Caco-2 cells with unidentified contaminant - (Aug/14/2014 )
I am new to this forum, but it looked like a helpful place to get other's opinions! Please let me know if further information is required.
I am a technician doing some work with Caco-2 cells, and my lab is currently having issues maintaining our cell line. A few notes
- Cells are obtained from ATCC
- Media is M199 with the addition of streptomycin/penicillin (1%), non essential amino acids (1%) and FBS (NZ sourced) (10%)- a media which has been tested for suitability with Caco-2 cells.
- The cells grew well, and were passaged and frozen down successfully over the past 5 or so years, with new vials being brought up frequently for experments (where they are seeded first into flasks, bulked up, then seeded onto inserts)
It was noted that over the last 2 years or so that the cells have not been performing as they had been, with low TER, resistance to passaging (very sticky), and cell clumping following a split (using Trypsin initially, and later we switched to Tryple express).
Within the last few months it has come to our attention that there are smaller cells visable when the Caco-2s have been visualised and counted using trypan blue and a countess machine for cell counting- and also using a haemocytometer. These smaller cells are now visible under 40x magnification inside our flasks also (and they appear to be adhering to the flask, not other cells), and are more prolific. The countess has told us that these cells are less than 20um.
I have attached 2 photos, the first being the cells in the antibiotic media, and the second being cells following a switch to antibiotic free media. If anyone can shed any light on why we might be having these issues it would sure be helpful! The smaller cells are circled in red. These photos were taken from a cell suspension.
Edited to add: Media is holding pH as normal and does not appear turbid. All recommended aeseptic technique is adhered to :-)
It does look like a contaminant, there are too many and they are too regular to be cellular debris. However, just to make sure, can you get hold of some DNA stain such as DAPI or Hoescht33258 and do a quick stain - fix, permeabilize, DAPI stain, wash, mount and view under fluorescence - to confirm that these contain DNA.
There is a reasonable chance that these are a sort of yeast, they are too big for most forms of bacteria, but I couldn't see an of the characteristic clumping.

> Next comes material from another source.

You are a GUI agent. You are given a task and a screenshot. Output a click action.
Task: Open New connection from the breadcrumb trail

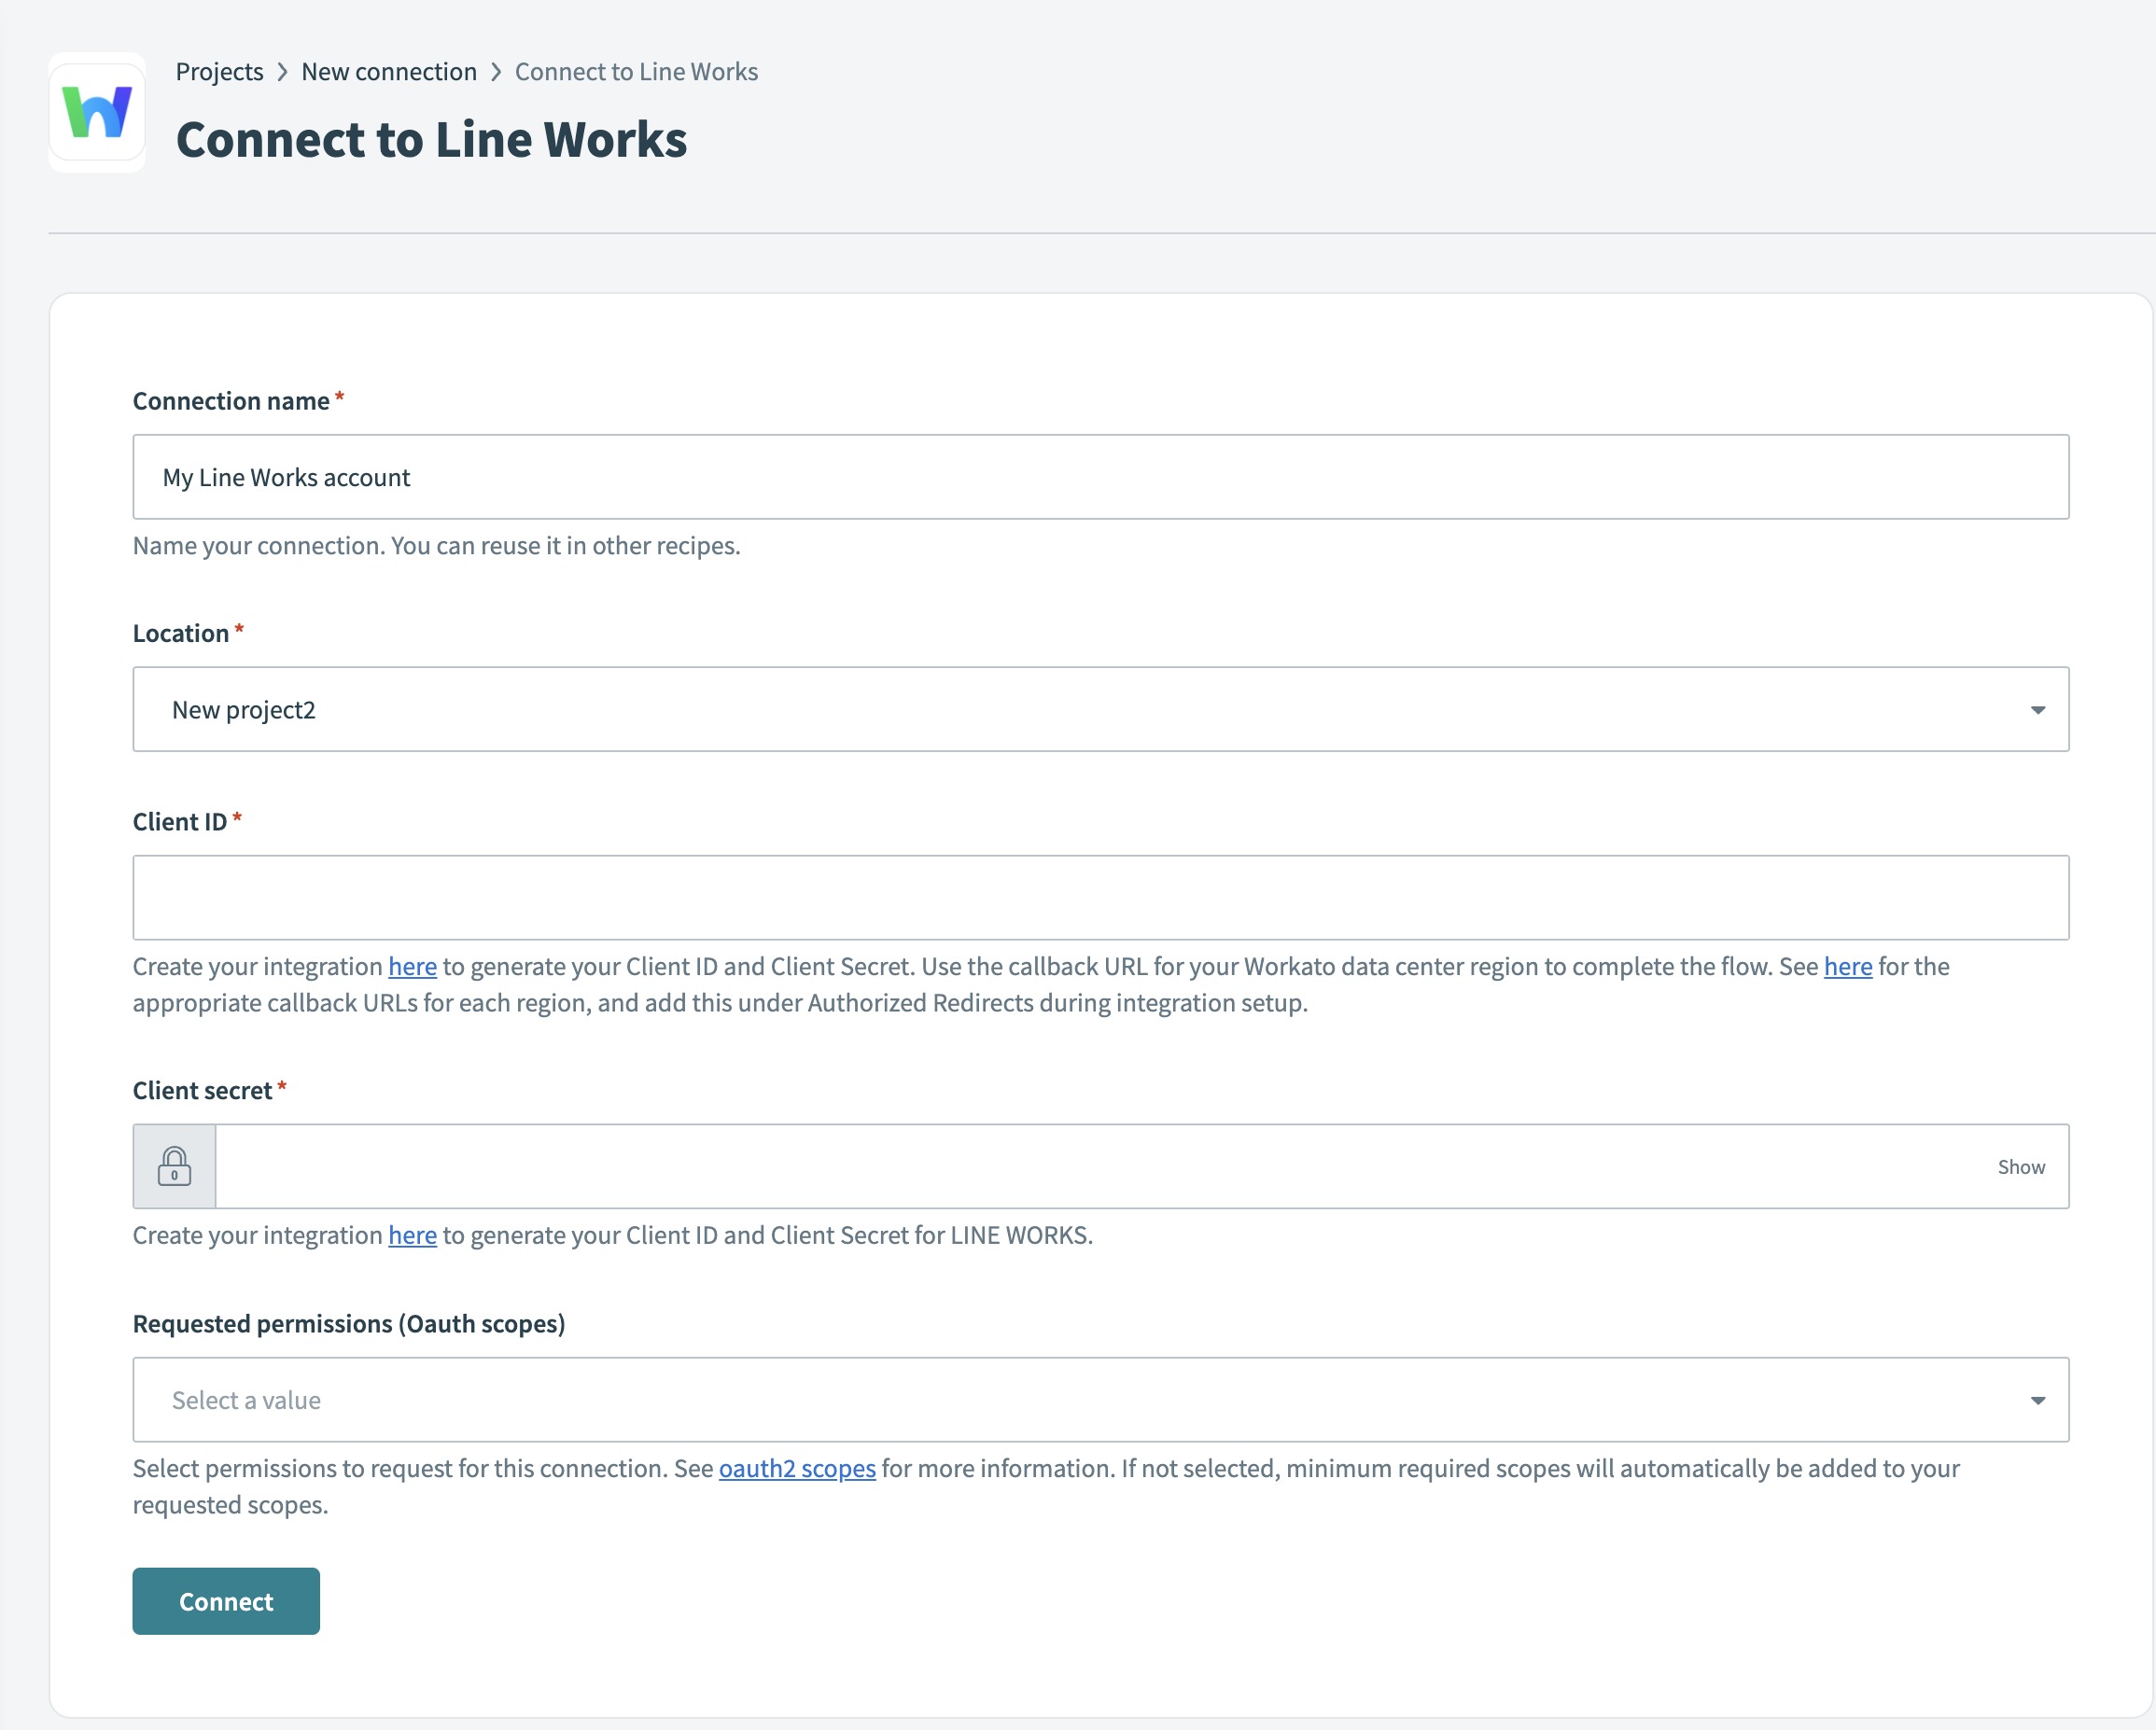(389, 71)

Generally, the best idea is to get rid of anything suspect - would you trust any results you got from them? I would go back make sure you got fresh everything (buy some commercially prepared medium if you don't already), did a really good clean of the lab and equipment, and then thaw a very early frozen stock to see if that gets rid of the problem.
Thanks for the ideas!
The clumping occured while we were using Tryple express. It stopped working efficiently so we switched back to trypsin, which gave us this nice single cell suspension for the first time in months. But, the second time we tried to split with tyrpsin we got clumpy cells again (sorry I don't think I have a picture), and the cells refused to dislodge from the flask at all without force- at 60-70% confluence.
We use all commercially prepared media, and use UV lighting at the end of each day.
Late last year it was suspected we may have had yeast- but it may have been misdiagnosed (I believe agar test came back clean) but the lab was thoroughly decomissioned and decontaminated anyway- stocks were chucked out, bleached/autoclaved equipment, and even had a commercial decontamination unit in to fumigate.
These cells appear to be in stocks from many points in time from different users. We have ordered a new cryovial from ATCC which is due to arrive later this month (and the lab will be cleaned before this arrives), but we need to figure out what the cells are so that we can resolve the problem so it never occurs again!
They have been observed to exhibit brownian motion- for which yeast cells are too big right?
I will look into the staining next week to confirm DNA presence :-). I am not sure if anyone here has done the staining before so I shall ask around.
Oh and edited to add: yes, all experiments are currently on hold (since we noticed this issue) until it is sorted once more!